Secret shopper investigation reveals differences in hospital price transparency over the phone and online
by John R. Fischer
, Senior Reporter | September 22, 2023
A new study says that hospitals post different prices for services online from what they tell patients over the phone.
Since 2021, U.S. hospitals have been required under the Hospital Price Transparency Rule to list prices for certain services on their websites to help choose the best care within their budgets. Many have yet to do so, and now, a new study is saying that those that have, post prices that are different from the ones they tell patients over the phone.

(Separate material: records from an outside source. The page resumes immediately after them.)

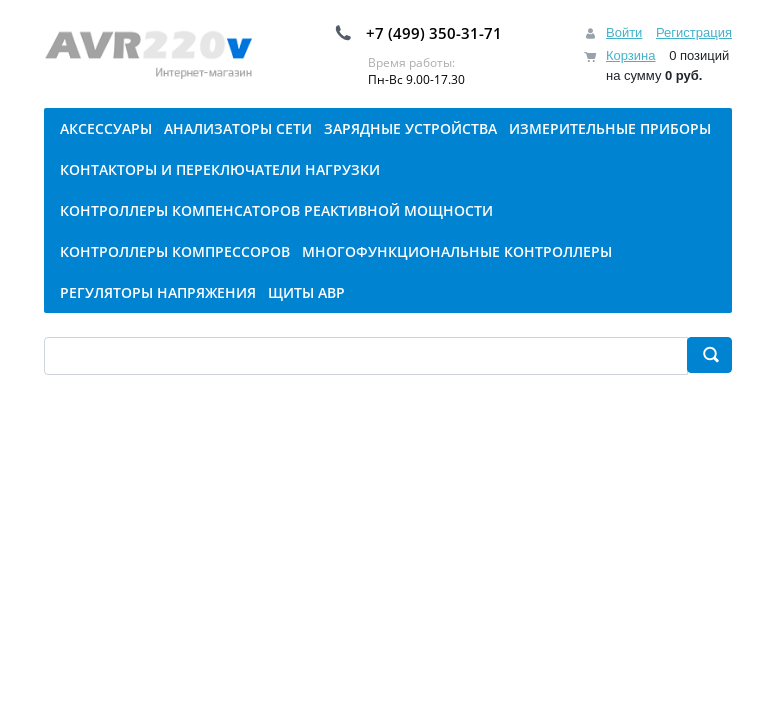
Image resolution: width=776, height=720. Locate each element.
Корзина (631, 55)
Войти (624, 32)
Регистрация (694, 32)
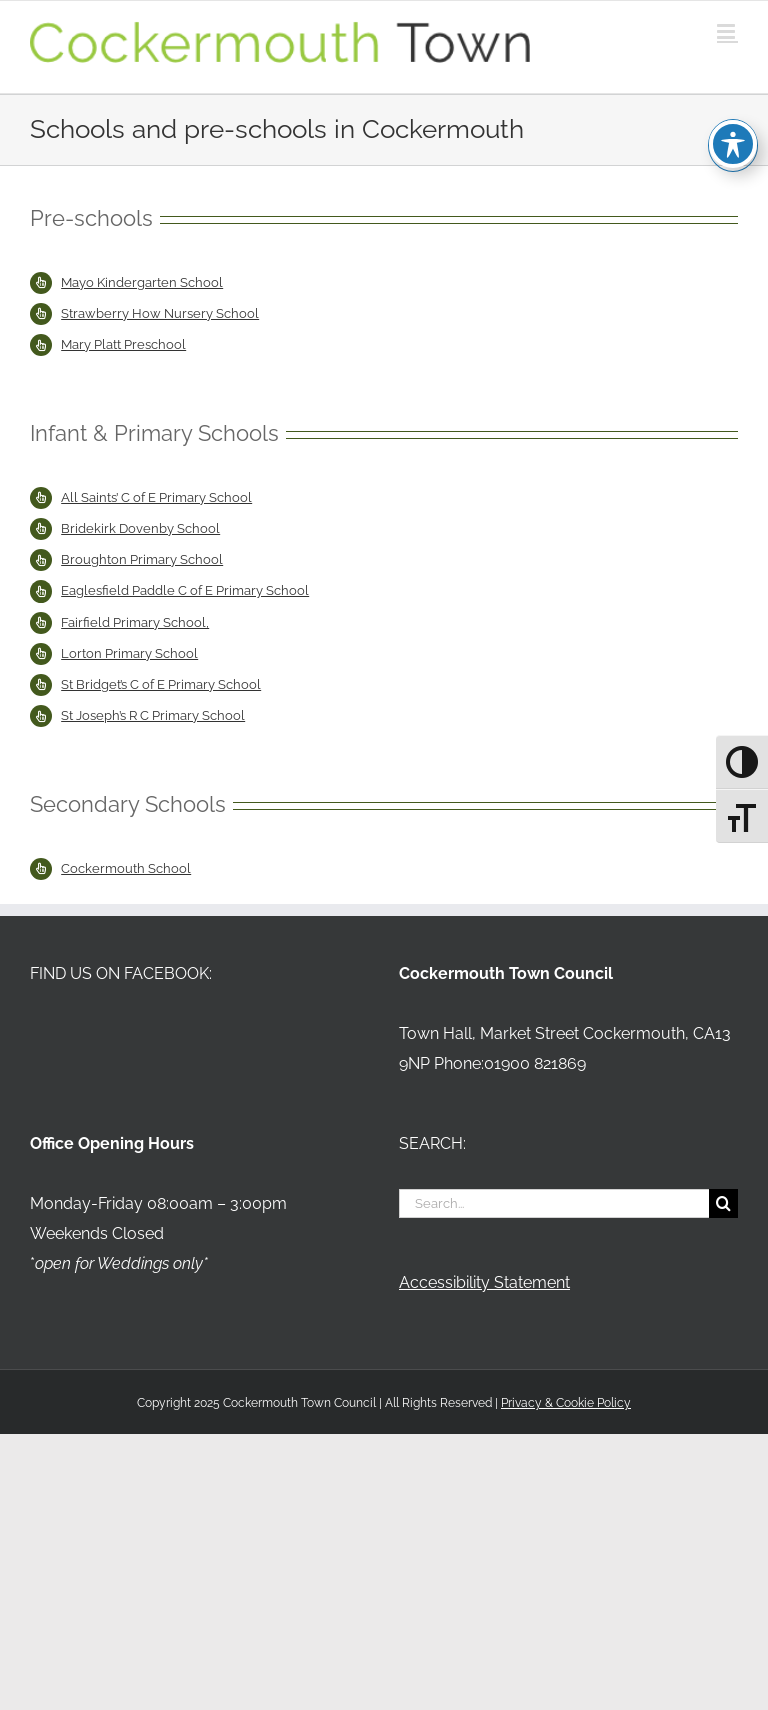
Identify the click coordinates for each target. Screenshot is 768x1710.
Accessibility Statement (484, 1282)
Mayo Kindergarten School (142, 282)
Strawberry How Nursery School (160, 313)
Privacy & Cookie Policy (566, 1403)
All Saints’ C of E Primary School (156, 497)
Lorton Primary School (129, 653)
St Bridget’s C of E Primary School (161, 684)
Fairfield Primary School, (135, 622)
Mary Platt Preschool (123, 344)
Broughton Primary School (142, 559)
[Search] (723, 1203)
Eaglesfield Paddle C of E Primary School (185, 590)
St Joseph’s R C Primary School (153, 715)
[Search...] (554, 1203)
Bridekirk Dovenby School (140, 528)
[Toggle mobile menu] (727, 31)
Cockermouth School (126, 868)
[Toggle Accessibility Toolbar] (733, 105)
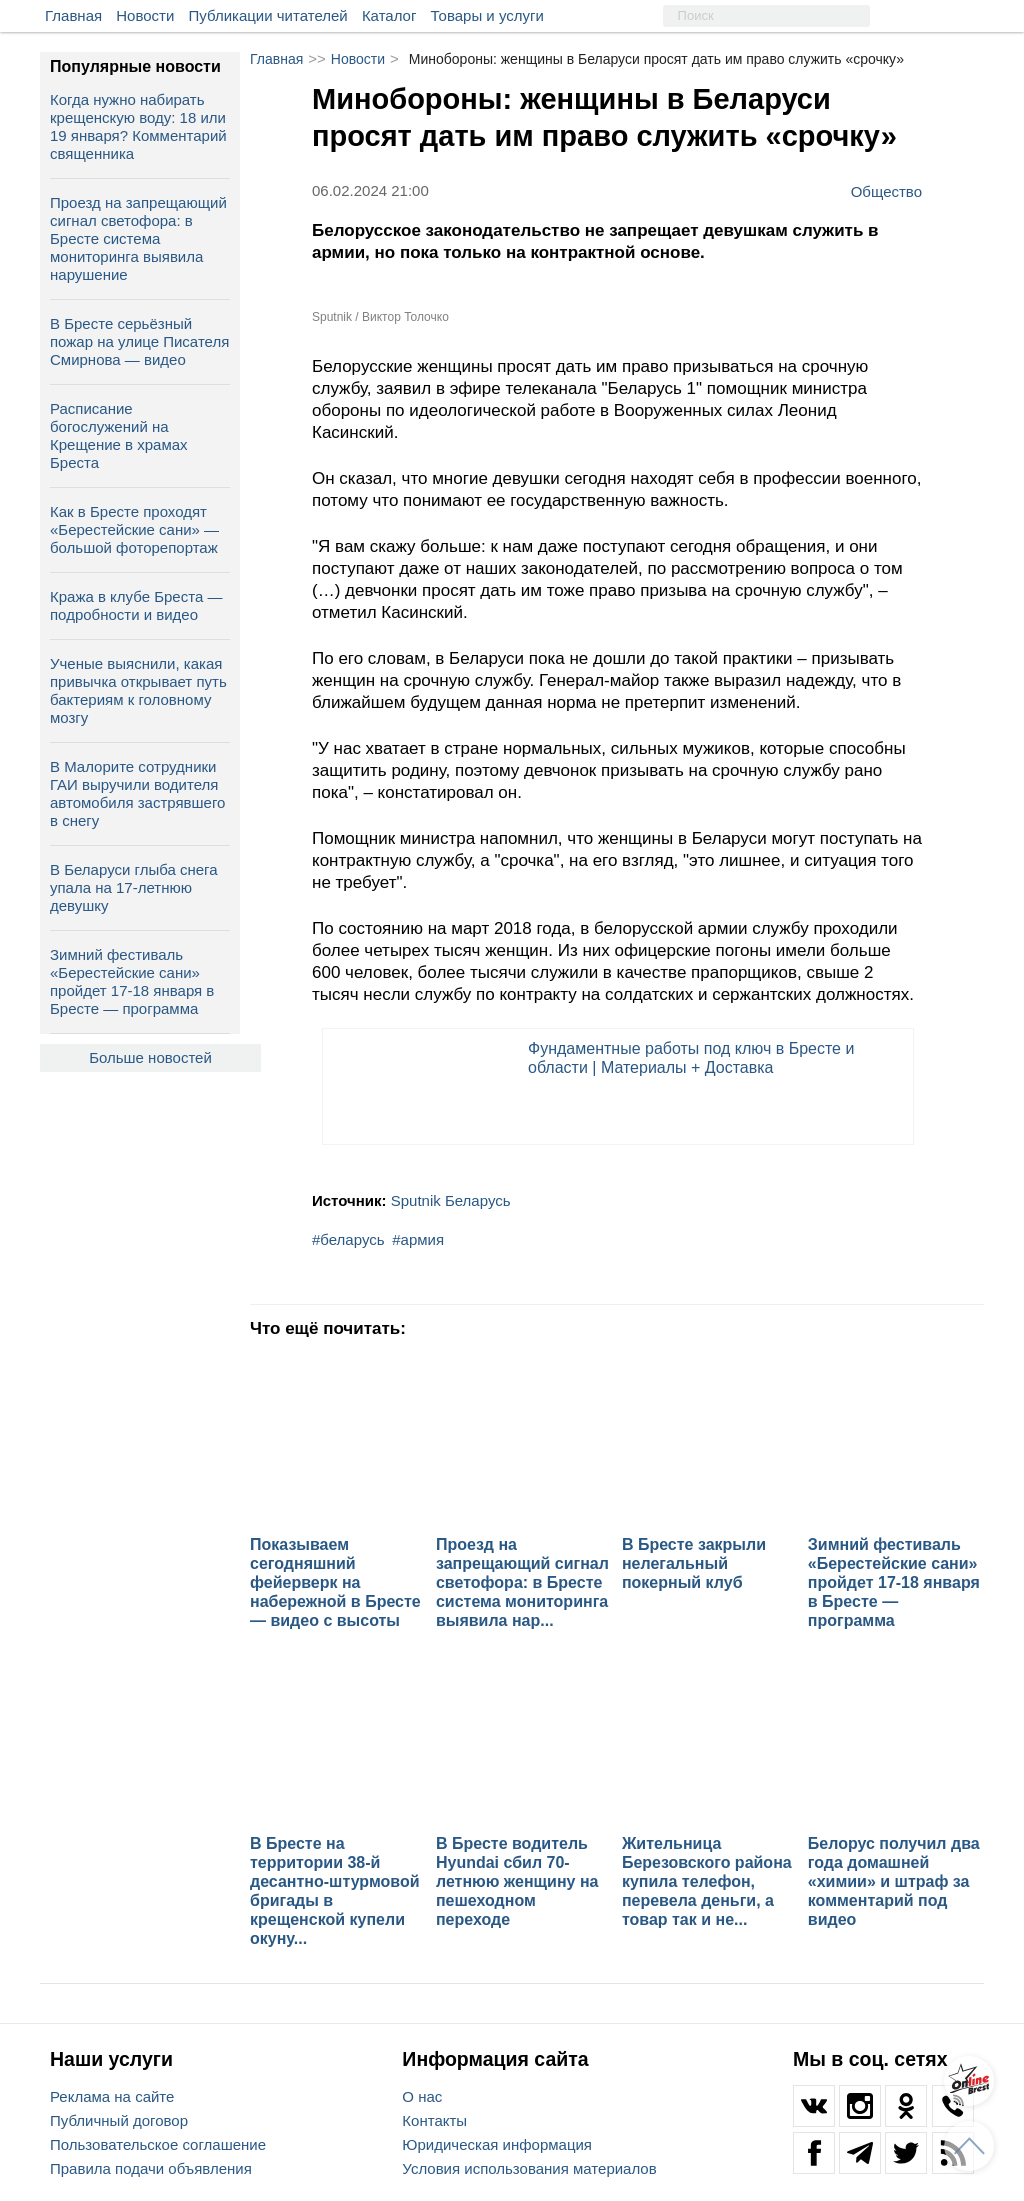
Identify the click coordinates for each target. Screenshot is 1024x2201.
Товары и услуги (487, 15)
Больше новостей (150, 1057)
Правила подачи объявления (151, 2168)
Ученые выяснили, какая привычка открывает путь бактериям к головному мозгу (138, 690)
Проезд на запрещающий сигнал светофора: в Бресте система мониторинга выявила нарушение (138, 238)
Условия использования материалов (529, 2168)
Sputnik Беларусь (451, 1200)
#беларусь (348, 1239)
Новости (145, 15)
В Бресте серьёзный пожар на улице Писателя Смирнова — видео (139, 341)
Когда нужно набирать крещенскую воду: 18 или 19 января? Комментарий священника (138, 126)
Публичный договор (119, 2120)
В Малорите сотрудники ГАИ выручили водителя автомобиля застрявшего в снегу (137, 793)
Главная (73, 15)
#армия (418, 1239)
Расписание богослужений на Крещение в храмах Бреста (119, 435)
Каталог (389, 15)
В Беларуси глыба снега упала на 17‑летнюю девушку (134, 887)
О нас (422, 2096)
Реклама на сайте (112, 2096)
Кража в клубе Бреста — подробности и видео (136, 605)
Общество (886, 191)
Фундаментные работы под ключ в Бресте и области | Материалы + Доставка (691, 1058)
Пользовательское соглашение (158, 2144)
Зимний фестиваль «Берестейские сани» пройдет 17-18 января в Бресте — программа (132, 981)
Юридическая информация (497, 2144)
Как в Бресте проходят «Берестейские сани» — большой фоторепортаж (134, 529)
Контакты (434, 2120)
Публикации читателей (268, 15)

According to researchers at Rice University and the University of Texas Medical Branch (UTMB) in Galveston, who assessed price transparency for brain MR scans and vaginal childbirth at 60 hospitals, phone and web prices vary widely among healthcare providers, including among those in the same city.
The group worked alongside billionaire “shark” Mark Cuban, from Shark Tank, to perform a secret shopper investigation where they had individuals call the hospitals for the prices of these CMS-required shoppable services.
Vivian Ho, the James A. Baker III Institute chair in health economics at Rice University’s Baker Institute for Public Policy, said phone and web costs could be “anywhere from 30% to 100%” different and that those discussed over the phone were not always less expensive.
“There were multiple hospitals with online prices that were greater than $20,000 (for vaginal childbirth), but telephone prices of less than $10,000. For brain MR, two hospitals provided telephone prices of more than $5,000 when their online prices were approximately $2,000,” they said in their report.
For their study, the researchers looked at top-ranked and safety-net hospitals, which often provide care regardless of how much an individual can pay. For brain MR, 85% of top-ranked providers offered both online and phone prices, compared to 50% of safety-net hospitals. But 100% of non-top-ranked, non-safety-net hospitals were able to provide both. For vaginal childbirth, 63% of top-ranked ones had online and phone prices, compared to 30% of safety-net hospitals and 21% of non-top-ranked, non-safety-net hospitals.
"It would be more understandable if prices were missing for some of the very uncommon procedures or imaging tests that hospitals do but for vaginal childbirth and brain MR, this is certainly not the case," Peter Cram, chair of the department of internal Medicine at UTMB, told HCB News.
Under the rule, providers must include a consumer-friendly searchable list of 300 medical procedures in a single machine-readable file that can be imported and processed by computers. But finding these prices can be challenging, as there is no set format for how hospitals should post them. Some providers, for instance, require patients to click through numerous pages to find their cost list.